Instruction: In the items below, swap "trash icon" for "bin icon" and reproduce the lines with no other change.

Entries supplied:
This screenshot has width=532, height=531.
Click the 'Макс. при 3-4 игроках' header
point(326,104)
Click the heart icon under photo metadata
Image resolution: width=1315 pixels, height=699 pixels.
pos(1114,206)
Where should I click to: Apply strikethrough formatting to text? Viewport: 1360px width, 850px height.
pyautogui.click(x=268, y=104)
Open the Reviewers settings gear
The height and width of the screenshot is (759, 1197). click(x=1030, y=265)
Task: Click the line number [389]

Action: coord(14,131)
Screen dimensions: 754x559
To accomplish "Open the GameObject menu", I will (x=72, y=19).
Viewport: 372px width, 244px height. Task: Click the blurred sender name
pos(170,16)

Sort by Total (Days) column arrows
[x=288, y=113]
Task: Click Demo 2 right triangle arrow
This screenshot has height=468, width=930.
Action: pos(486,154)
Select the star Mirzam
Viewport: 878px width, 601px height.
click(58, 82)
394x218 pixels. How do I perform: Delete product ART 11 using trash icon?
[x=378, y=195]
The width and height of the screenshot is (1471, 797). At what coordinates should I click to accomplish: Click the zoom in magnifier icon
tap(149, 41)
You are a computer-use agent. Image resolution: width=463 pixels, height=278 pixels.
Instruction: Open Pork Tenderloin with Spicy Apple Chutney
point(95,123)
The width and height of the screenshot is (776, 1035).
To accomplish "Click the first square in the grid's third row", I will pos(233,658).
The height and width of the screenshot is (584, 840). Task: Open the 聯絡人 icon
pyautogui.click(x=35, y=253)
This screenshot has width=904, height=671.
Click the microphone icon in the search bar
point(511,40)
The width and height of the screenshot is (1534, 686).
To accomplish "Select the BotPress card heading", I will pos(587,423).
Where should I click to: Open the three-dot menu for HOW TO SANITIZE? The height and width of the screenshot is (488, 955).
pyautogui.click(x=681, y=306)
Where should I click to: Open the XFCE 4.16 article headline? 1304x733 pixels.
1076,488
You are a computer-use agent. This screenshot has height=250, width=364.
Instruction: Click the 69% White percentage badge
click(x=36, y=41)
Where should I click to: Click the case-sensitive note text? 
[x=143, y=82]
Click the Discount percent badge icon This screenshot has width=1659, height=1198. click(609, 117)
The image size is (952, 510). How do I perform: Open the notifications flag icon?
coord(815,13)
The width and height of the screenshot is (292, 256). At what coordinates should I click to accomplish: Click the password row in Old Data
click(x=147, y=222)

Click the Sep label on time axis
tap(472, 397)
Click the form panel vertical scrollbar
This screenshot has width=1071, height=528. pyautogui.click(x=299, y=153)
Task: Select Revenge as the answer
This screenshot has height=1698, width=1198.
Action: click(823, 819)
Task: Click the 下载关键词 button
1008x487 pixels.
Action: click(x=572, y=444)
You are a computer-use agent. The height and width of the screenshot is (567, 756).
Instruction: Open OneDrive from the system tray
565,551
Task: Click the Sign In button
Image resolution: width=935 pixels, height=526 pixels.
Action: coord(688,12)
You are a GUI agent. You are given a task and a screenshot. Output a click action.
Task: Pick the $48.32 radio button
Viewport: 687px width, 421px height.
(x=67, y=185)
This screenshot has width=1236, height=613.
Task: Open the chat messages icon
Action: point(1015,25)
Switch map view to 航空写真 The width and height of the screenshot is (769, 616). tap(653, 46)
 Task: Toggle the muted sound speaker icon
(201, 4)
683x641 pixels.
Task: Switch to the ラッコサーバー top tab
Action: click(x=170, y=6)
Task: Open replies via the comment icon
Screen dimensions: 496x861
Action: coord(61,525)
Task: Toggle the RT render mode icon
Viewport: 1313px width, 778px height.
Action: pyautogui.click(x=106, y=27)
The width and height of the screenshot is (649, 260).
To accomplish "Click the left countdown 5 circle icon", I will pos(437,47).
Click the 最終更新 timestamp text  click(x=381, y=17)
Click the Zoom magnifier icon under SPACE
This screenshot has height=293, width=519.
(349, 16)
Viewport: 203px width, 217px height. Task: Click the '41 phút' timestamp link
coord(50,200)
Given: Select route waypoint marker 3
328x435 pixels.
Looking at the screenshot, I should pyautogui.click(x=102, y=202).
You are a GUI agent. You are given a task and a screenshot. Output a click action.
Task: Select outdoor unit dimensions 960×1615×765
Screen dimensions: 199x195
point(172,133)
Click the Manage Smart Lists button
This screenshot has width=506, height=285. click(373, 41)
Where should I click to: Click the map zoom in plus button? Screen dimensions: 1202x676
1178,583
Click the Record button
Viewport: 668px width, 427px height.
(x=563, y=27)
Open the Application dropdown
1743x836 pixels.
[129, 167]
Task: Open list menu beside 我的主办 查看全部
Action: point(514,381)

Solved exercise:
This screenshot has width=532, height=531.
Click the 'Макс. при 3-4 игроках' header
point(326,104)
Click the heart icon under photo metadata
Image resolution: width=1315 pixels, height=699 pixels.
pos(1114,206)
Where should I click to: Apply strikethrough formatting to text? Viewport: 1360px width, 850px height.
pyautogui.click(x=268, y=104)
Open the Reviewers settings gear
The height and width of the screenshot is (759, 1197). click(x=1030, y=265)
Task: Click the line number [389]

Action: coord(14,131)
Screen dimensions: 754x559
To accomplish "Open the GameObject menu", I will (x=72, y=19).
Viewport: 372px width, 244px height. Task: Click the blurred sender name
pos(170,16)

Sort by Total (Days) column arrows
[x=288, y=113]
Task: Click Demo 2 right triangle arrow
This screenshot has height=468, width=930.
Action: pos(486,154)
Select the star Mirzam
Viewport: 878px width, 601px height.
click(58, 82)
394x218 pixels. How do I perform: Delete product ART 11 using bin icon?
[x=378, y=195]
The width and height of the screenshot is (1471, 797). At what coordinates should I click to accomplish: Click the zoom in magnifier icon
tap(149, 41)
You are a computer-use agent. Image resolution: width=463 pixels, height=278 pixels.
Instruction: Open Pork Tenderloin with Spicy Apple Chutney
point(95,123)
The width and height of the screenshot is (776, 1035).
To accomplish "Click the first square in the grid's third row", I will pos(233,658).
The height and width of the screenshot is (584, 840). Task: Open the 聯絡人 icon
pyautogui.click(x=35, y=253)
This screenshot has width=904, height=671.
Click the microphone icon in the search bar
point(511,40)
The width and height of the screenshot is (1534, 686).
To accomplish "Select the BotPress card heading", I will pos(587,423).
Where should I click to: Open the three-dot menu for HOW TO SANITIZE? The height and width of the screenshot is (488, 955).
pyautogui.click(x=681, y=306)
Where should I click to: Open the XFCE 4.16 article headline? 1304x733 pixels.
1076,488
You are a computer-use agent. This screenshot has height=250, width=364.
Instruction: Click the 69% White percentage badge
click(x=36, y=41)
Where should I click to: Click the case-sensitive note text? 
[x=143, y=82]
Click the Discount percent badge icon This screenshot has width=1659, height=1198. click(609, 117)
The image size is (952, 510). How do I perform: Open the notifications flag icon?
coord(815,13)
The width and height of the screenshot is (292, 256). At what coordinates should I click to accomplish: Click the password row in Old Data
click(x=147, y=222)

Click the Sep label on time axis
tap(472, 397)
Click the form panel vertical scrollbar
This screenshot has width=1071, height=528. pyautogui.click(x=299, y=153)
Task: Select Revenge as the answer
This screenshot has height=1698, width=1198.
Action: click(823, 819)
Task: Click the 下载关键词 button
1008x487 pixels.
Action: click(x=572, y=444)
You are a computer-use agent. The height and width of the screenshot is (567, 756).
Instruction: Open OneDrive from the system tray
565,551
Task: Click the Sign In button
Image resolution: width=935 pixels, height=526 pixels.
Action: coord(688,12)
You are a GUI agent. You are given a task and a screenshot. Output a click action.
Task: Pick the $48.32 radio button
Viewport: 687px width, 421px height.
(x=67, y=185)
This screenshot has width=1236, height=613.
Task: Open the chat messages icon
Action: point(1015,25)
Switch map view to 航空写真 The width and height of the screenshot is (769, 616). tap(653, 46)
 Task: Toggle the muted sound speaker icon
(201, 4)
683x641 pixels.
Task: Switch to the ラッコサーバー top tab
Action: click(x=170, y=6)
Task: Open replies via the comment icon
Screen dimensions: 496x861
Action: coord(61,525)
Task: Toggle the RT render mode icon
Viewport: 1313px width, 778px height.
Action: pyautogui.click(x=106, y=27)
The width and height of the screenshot is (649, 260).
To accomplish "Click the left countdown 5 circle icon", I will pos(437,47).
Click the 最終更新 timestamp text  click(x=381, y=17)
Click the Zoom magnifier icon under SPACE
This screenshot has height=293, width=519.
(349, 16)
Viewport: 203px width, 217px height. Task: Click the '41 phút' timestamp link
coord(50,200)
Given: Select route waypoint marker 3
328x435 pixels.
Looking at the screenshot, I should pyautogui.click(x=102, y=202).
You are a GUI agent. You are given a task and a screenshot. Output a click action.
Task: Select outdoor unit dimensions 960×1615×765
Screen dimensions: 199x195
point(172,133)
Click the Manage Smart Lists button
This screenshot has width=506, height=285. click(373, 41)
Where should I click to: Click the map zoom in plus button? Screen dimensions: 1202x676
1178,583
Click the Record button
Viewport: 668px width, 427px height.
(x=563, y=27)
Open the Application dropdown
1743x836 pixels.
[129, 167]
Task: Open list menu beside 我的主办 查看全部
Action: point(514,381)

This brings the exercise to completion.